Das Korrelat existiert, man muß es nur kennen.
Zu finden ist es immer in Form von Gelenk- und Wirbelsäulenschäden
und damit prinzipiell mittels der SMT® heilbar.
So einfach das Prinzip der SMT® und die von ihr angewandte Art der manuellen Behandlung auf den ersten Blick ist, so sind die Zusammenhänge durch die sinnvolle Kombination von Erkenntnissen verschiedener Therapieformen aus aller Welt doch so komplex wie das gesamte menschliche Sein selbst. Leider fehlt mir im Rahmen dieses Artikels der Platz, Ihnen das ganze System der SMT® mit all ihren neuen Aspekten in seiner Vielschichtigkeit darzustellen.
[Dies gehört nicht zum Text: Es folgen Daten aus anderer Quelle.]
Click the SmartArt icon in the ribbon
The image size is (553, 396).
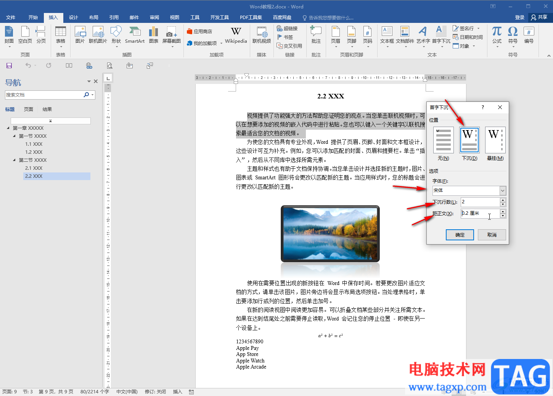pyautogui.click(x=135, y=35)

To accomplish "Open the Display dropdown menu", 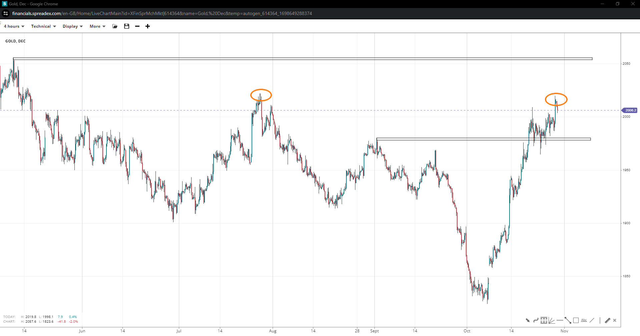I will pyautogui.click(x=72, y=26).
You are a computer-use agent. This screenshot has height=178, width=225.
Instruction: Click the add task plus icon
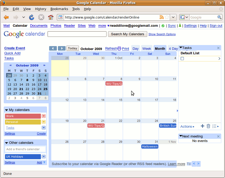[202, 126]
Dennoch hoffe ich, Ihnen einen kurzen Einblick und für manche vielleicht einen Ausblick und Lichtblick gegeben zu haben und Sie damit neugierig auf diese einmalige, hocheffiziente neue Therapieform gemacht zu haben, mit der man grundsätzlich alle menschlichen (aber auch tierischen) Gesundheitsprobleme, besonders wenn man präventiv oder frühzeitig aktiv wird, angehen und heilen kann.